Our plan was simple: have as many vegetarian meals as possible, occasionally introducing fish or seafood whenever we felt like it.
I will add here that I personally committed to going dairy free for a month, but after 10 days without cheese, I had pretty much lost the will to live, so I gave this up quite quickly. In my defence, I am French, and cheese is like a cup of tea for an Irish person, a part of our identity.
The first 10 days seemed really easy. After the amount of food we had eaten over the Christmas break, our bodies were in serious need of a detox anyway. Things started to get tricky around January 15th, when we started to crave a good fry for Saturday brunch.
During this month, I did a lot of research to find vegetarian and vegan recipes that would be as satisfying as a meaty dinner. And it is fair to say that the Internet isn't running short of ideas. From veggie shepherds' pie to noodle salads, chickpea curries and veggie quiches, I saw myself cooking more creative meals than usual during this month.
After a whole 31 days, we both agreed that this experience had been 100% positive. Our digestion improved, we saved a lot of money, we felt better about ourselves from an environmental and ethical perspective. The one negative side I noticed was that sometimes I felt a bit weak and lacking energy. I never usually crave meat, but after 20 days, I was desperately looking forward to the "reward" we had agreed on (please don't judge).
On February 1st, after a long day of mental drooling in the office, we went to Bunsen and got a juicy cheeseburger, probably the best I had ever had. But don't think that this month was all for nothing and that we didn't learn anything. This couldn't be more wrong. Our cheeky Bunsen didn't mean that we would go straight back to our old habits.

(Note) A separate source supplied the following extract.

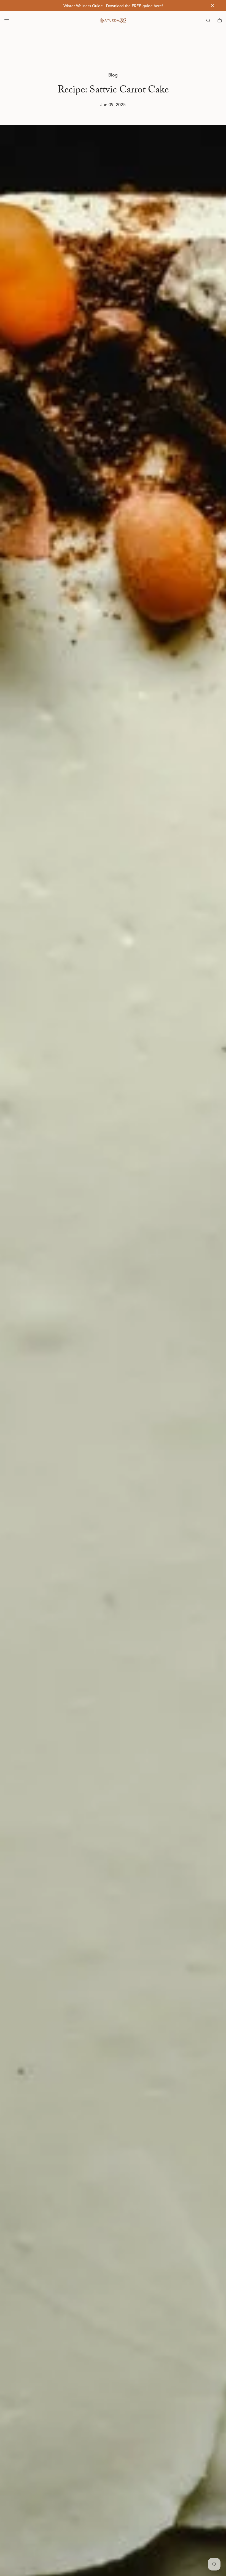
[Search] (208, 20)
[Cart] (219, 20)
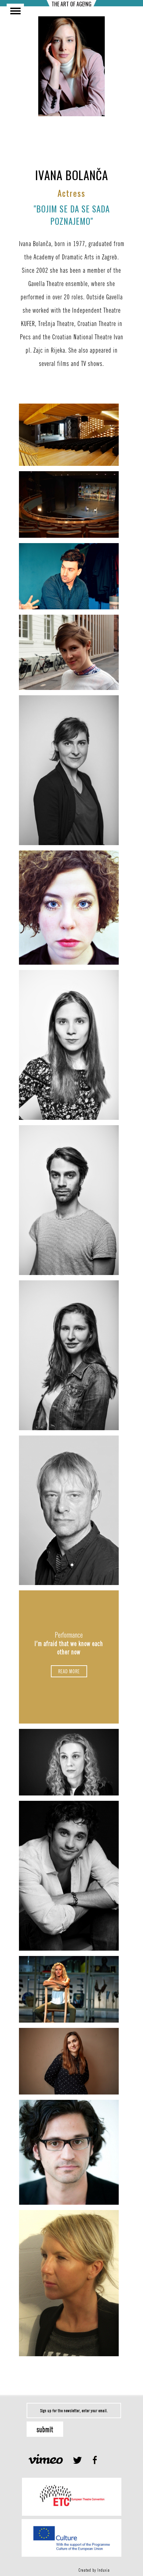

One year later, I can say that this meat-free month drastically changed our diet. My boyfriend doesn't ask me to add chicken to his pesto pasta anymore, and we enjoy Indian dhals and vegetarian casseroles on a regular basis. When we decide to have meat, we make sure it is the best quality. When you don't eat a lot of meat, you are happy to pay the price and get the best you can afford.
* If you ever decide to go vegetarian, ask your GP for advice first.